Jean Charles Dominique de Lacretelle (3 September 1766 – 26 March 1855) was a French historian and journalist.

Called Lacretelle le jeune to distinguish him from his elder brother, Pierre Louis de Lacretelle. He was born at Metz. He was called to Paris by his brother in 1787, and during the French Revolution belonged, like Pierre, to the party of the Feuillants. He was for some time secretary to the duc de la Rochefoucauld-Liancourt, the famous philanthropist, and afterwards joined the staff of the Journal de Paris, then managed by Suard, and where he had as colleagues André Chénier and Jean-Antoine Roucher. He made no attempt to hide his monarchist sympathies, and these, together with the way in which he reported the trial and death of King Louis XVI, put him in danger of his life; to avoid this danger he enlisted in the army, but after Thermidor he returned to Paris and to his newspaper work.

He was involved in the royalist movement of the 13th Vendmiaire, and condemned to deportation after the 18th Fructidor; but, thanks to powerful influence, he was left forgotten in prison till after the 18th Brumaire, when he was set at liberty by Joseph Fouché. Under the Empire he was appointed a professor of history in the Faculté des lettres of Paris (1809), and elected as a member of the Académie française (1811). In 1827 he was prime mover in the protest made by the Académie française against the minister Peyronnet's law on the press, which led to the failure of that measure, but this step cost him, as it did Abel-François Villemain, his post as censeur royal.

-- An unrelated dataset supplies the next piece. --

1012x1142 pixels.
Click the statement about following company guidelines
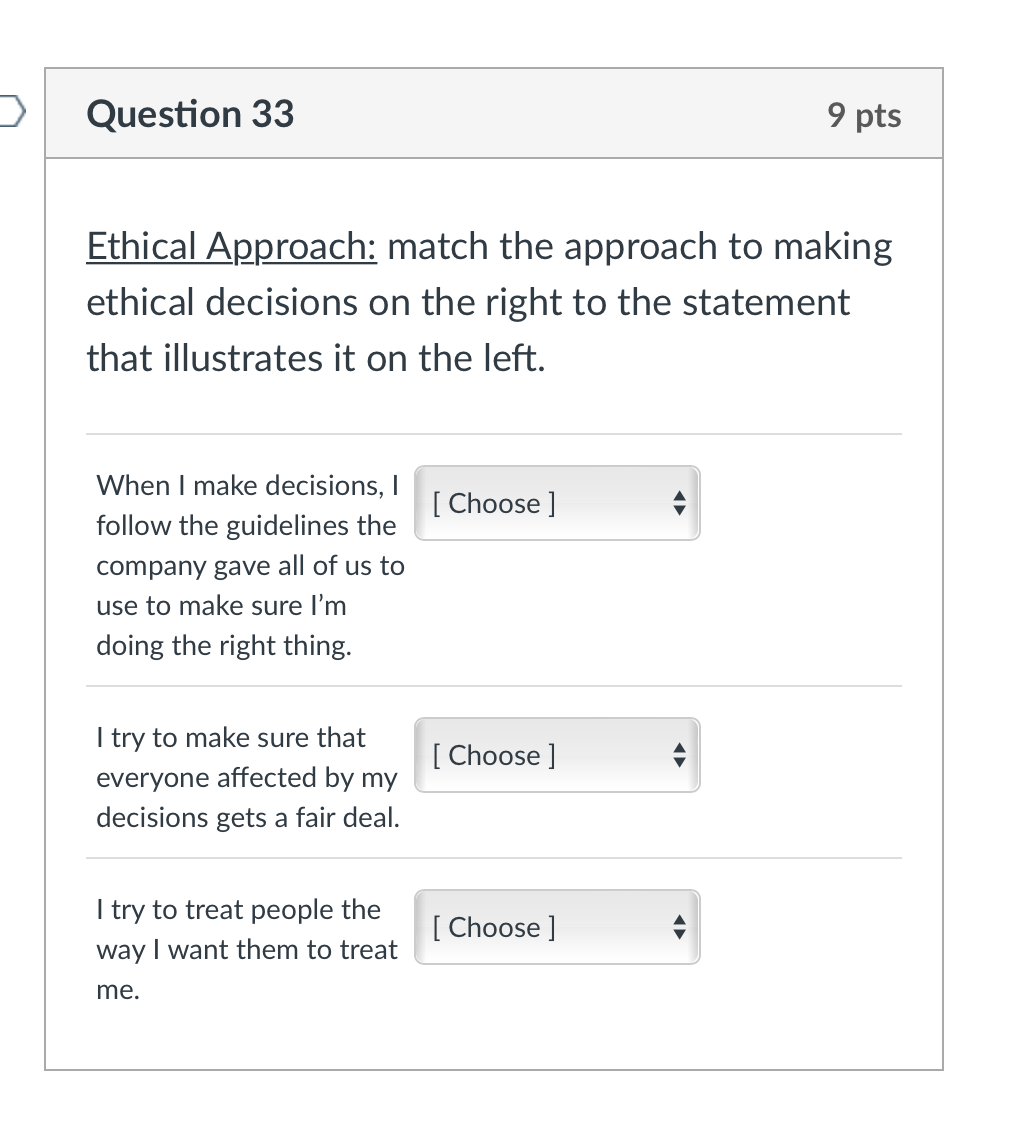pos(250,565)
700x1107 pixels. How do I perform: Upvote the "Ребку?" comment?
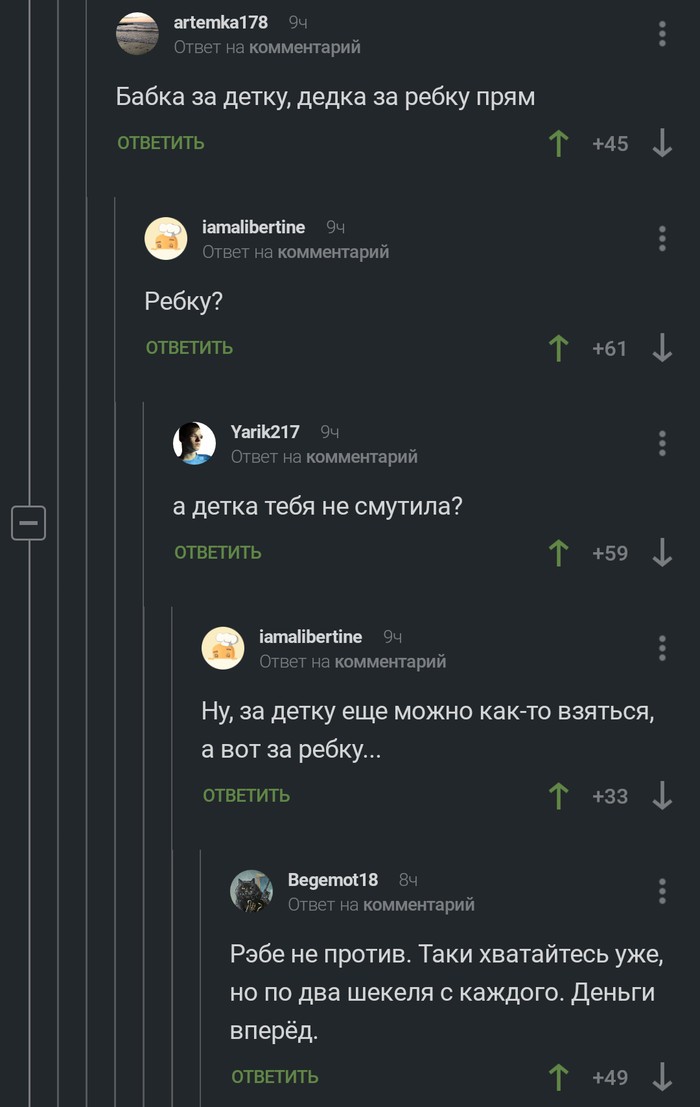coord(559,348)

Under Louis Philippe I, Lacretelle devoted himself to his teaching and literary work. In 1848 he retired to Mâcon; he was frequently the focus of social groups. He was known for his ability to talk with others and for being an attentive listener. He often shared stories about his past experiences with those around him. His son Pierre Henri (1815–1899) was a humorous writer and politician of purely contemporary interest.

== Works ==

JC Lacretelle's chief work is a series of histories of the 18th century, the Revolution and its sequel:
- Précis historique de la Revolution française, appended to the history of Rabaud St Etienne, and partly written in the prison of La Force (5 vols., 1801–1806)
- Histoire de France pendant le XVIII^{e} siècle (6 vols., 1808)
- Histoire de l'Assemblée Constituante (2 vols., 1821)
- L'Assemblée Legislative (1822)
- La Convention Nationale (3 vols., 1824–1825)
- Histoire de France depuis la restauration (1829–1835)
- Histoire du consulat et de l'empire (4 vols., 1846)
The author was a moderate and fair-minded man, but possessed neither great powers of style, nor striking historical insight, nor the special historian's power of writing minute accuracy of detail with breadth of view. Carlyle's sarcastic remark on Lacretelle's history of the Revolution, that it exists, but does not profit much, is partly true of all his books. He had been an eye-witness of and an actor in the events which he describes, but his testimony must be accepted with caution.